Task item ::
Nothing but the lines from the one including "Viewport: 845px width, 422px height." through the last line of the entries, restated exactly, should appear in the answer; omit the pictures.

++++

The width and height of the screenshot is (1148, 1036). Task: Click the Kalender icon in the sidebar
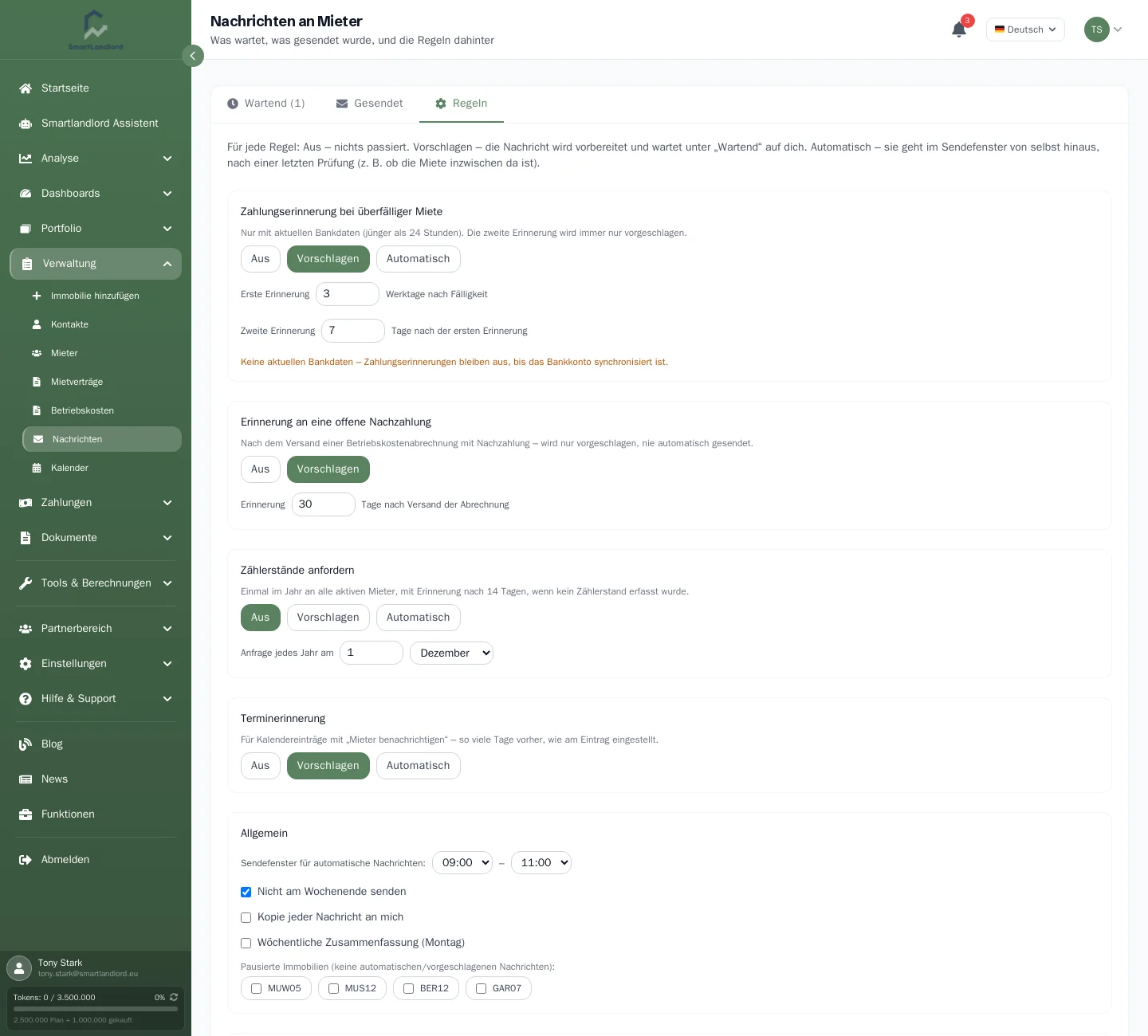[x=37, y=468]
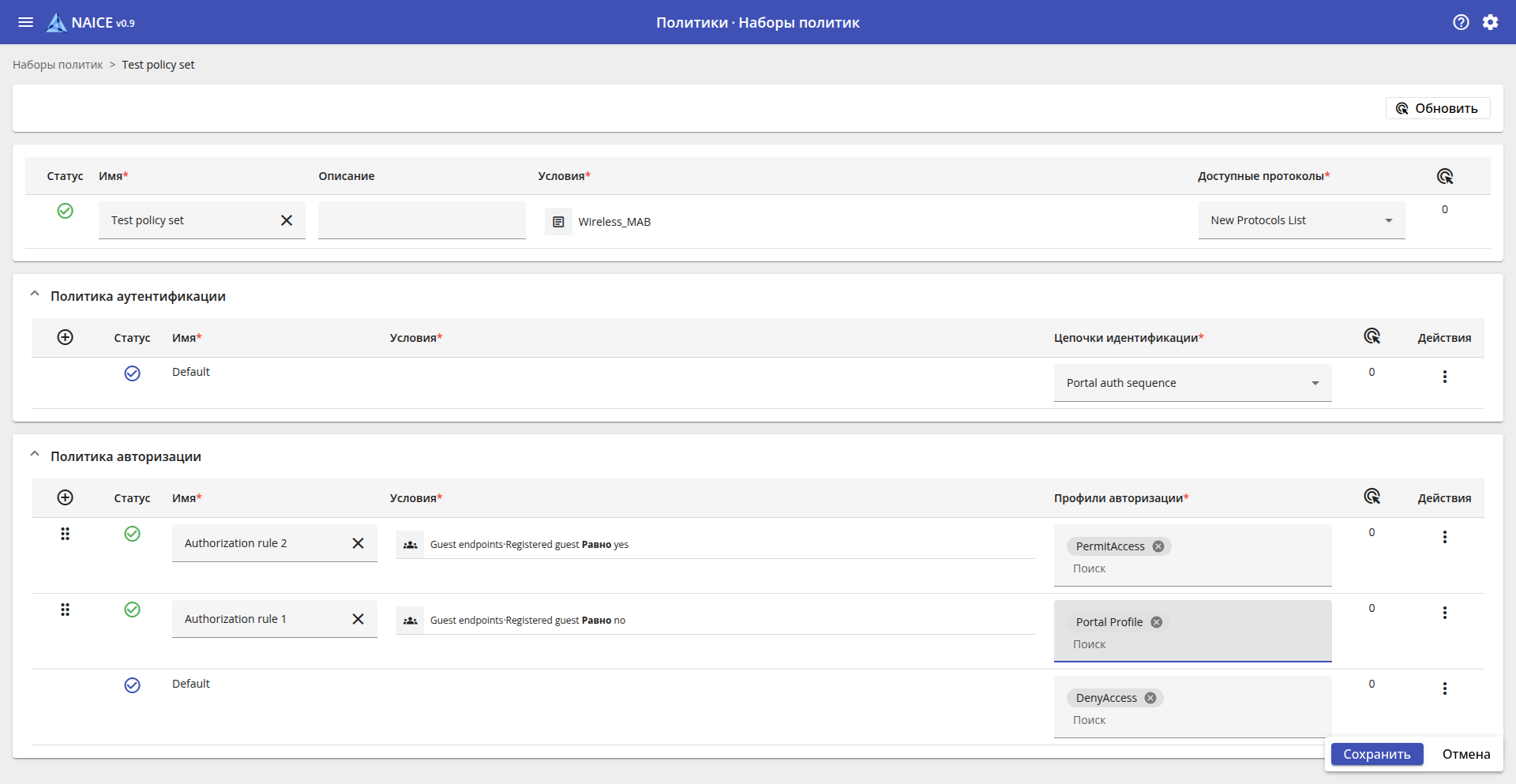Open the New Protocols List dropdown
Viewport: 1516px width, 784px height.
pyautogui.click(x=1301, y=220)
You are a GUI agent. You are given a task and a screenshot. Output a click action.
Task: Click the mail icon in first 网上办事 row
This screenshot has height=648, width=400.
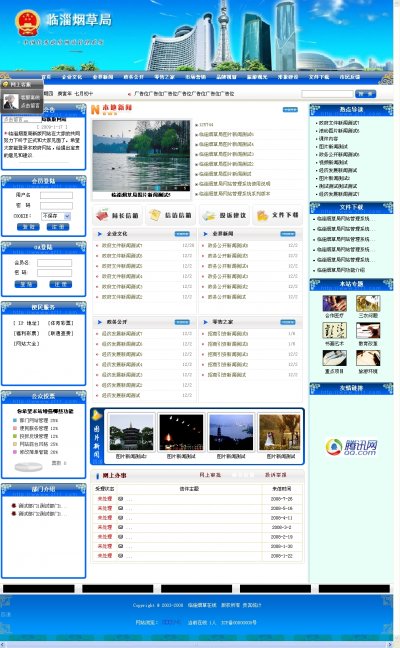pos(120,499)
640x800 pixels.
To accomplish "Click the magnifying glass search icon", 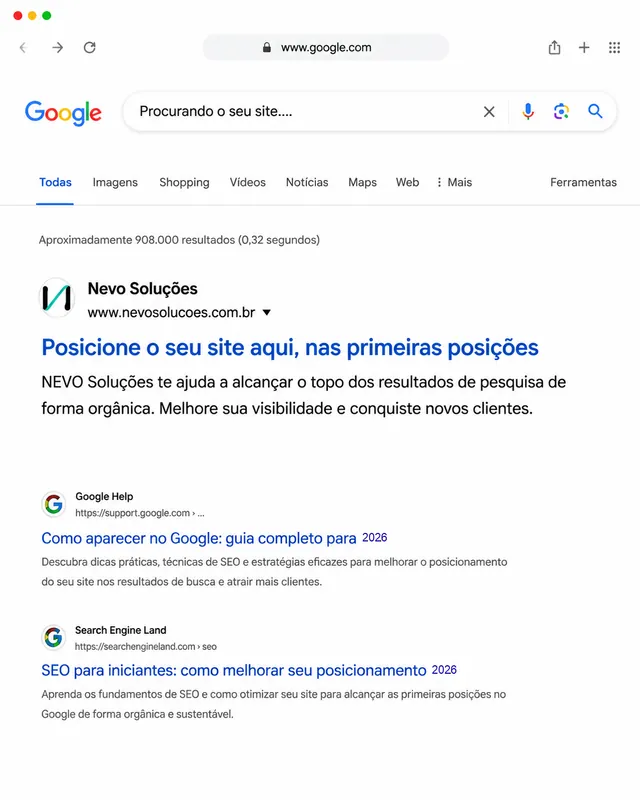I will pyautogui.click(x=595, y=111).
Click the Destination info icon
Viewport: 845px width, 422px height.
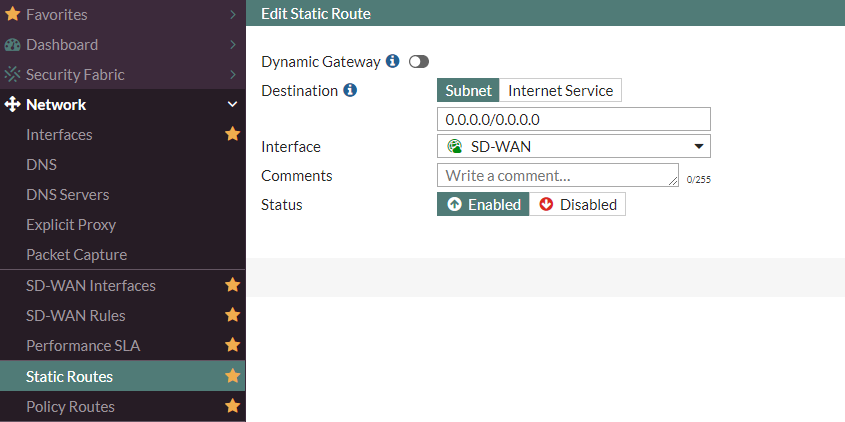point(350,90)
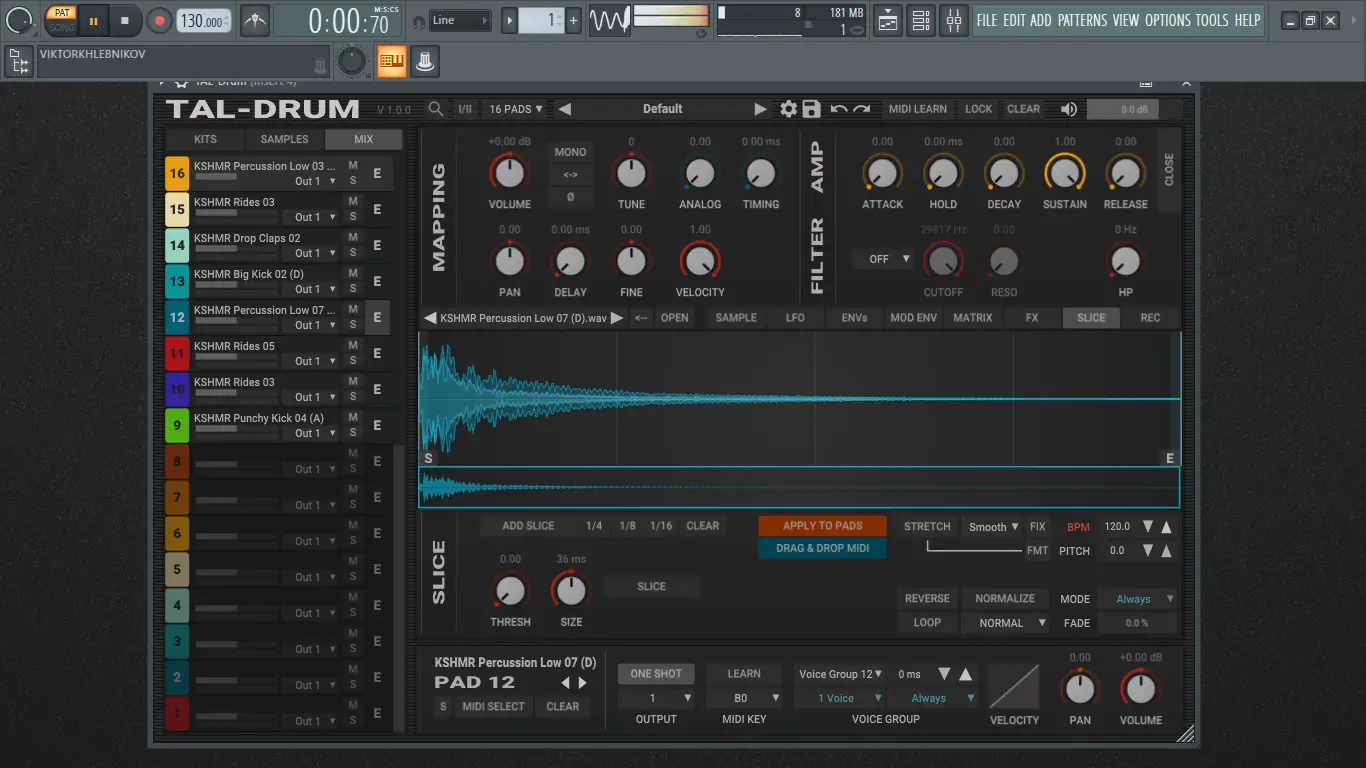Click the undo arrow in TAL-Drum
The width and height of the screenshot is (1366, 768).
(x=840, y=108)
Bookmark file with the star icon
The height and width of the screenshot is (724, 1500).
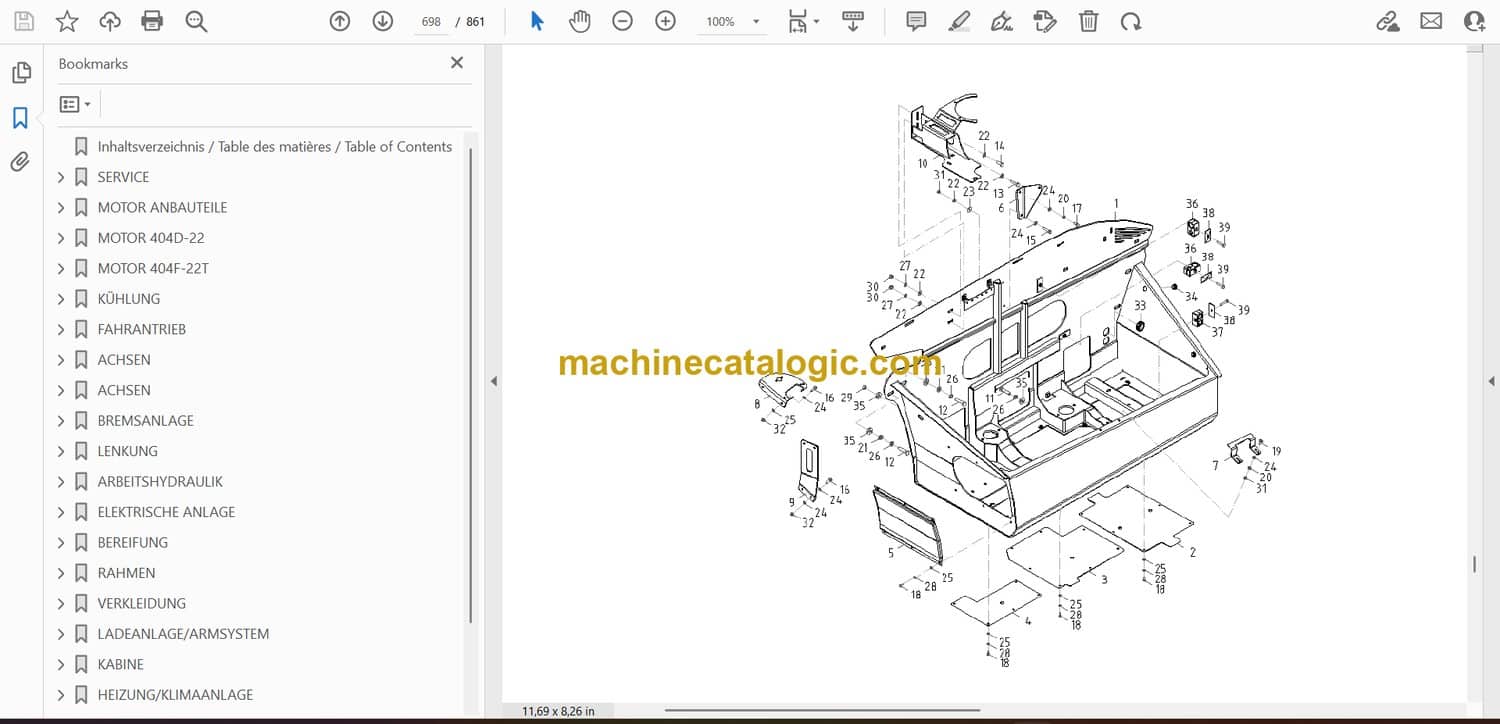(x=67, y=21)
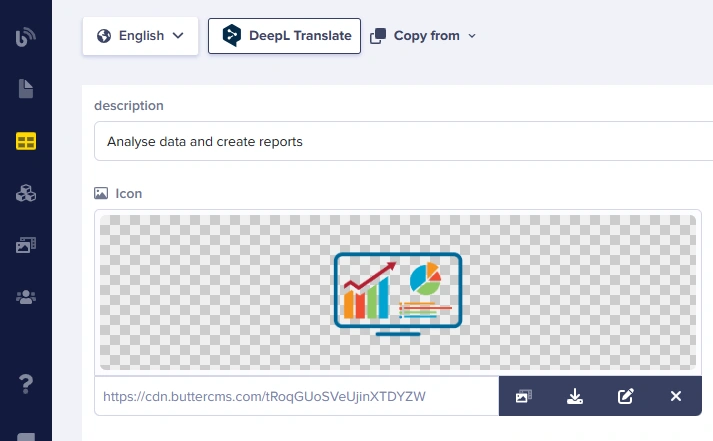Click into the description text field
This screenshot has width=713, height=441.
pyautogui.click(x=400, y=141)
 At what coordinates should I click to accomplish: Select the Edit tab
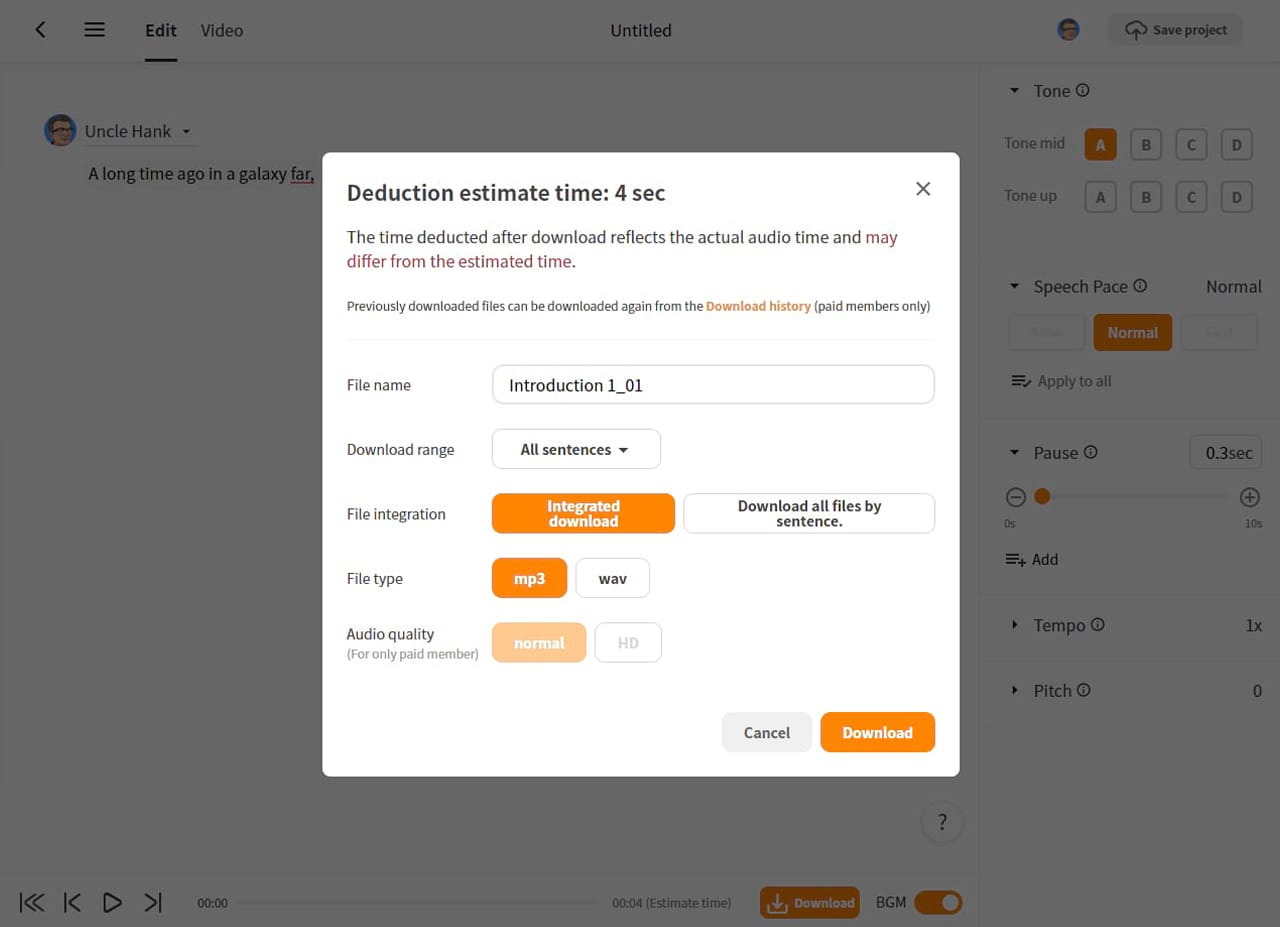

++++

Written solution ::
Viewport: 845px width, 422px height.
point(350,90)
Click the undo arrow in TAL-Drum
The width and height of the screenshot is (1366, 768).
(x=840, y=108)
Bookmark file with the star icon
The height and width of the screenshot is (724, 1500).
(x=67, y=21)
Click into the description text field
This screenshot has width=713, height=441.
pyautogui.click(x=400, y=141)
 At what coordinates should I click to accomplish: Select the Edit tab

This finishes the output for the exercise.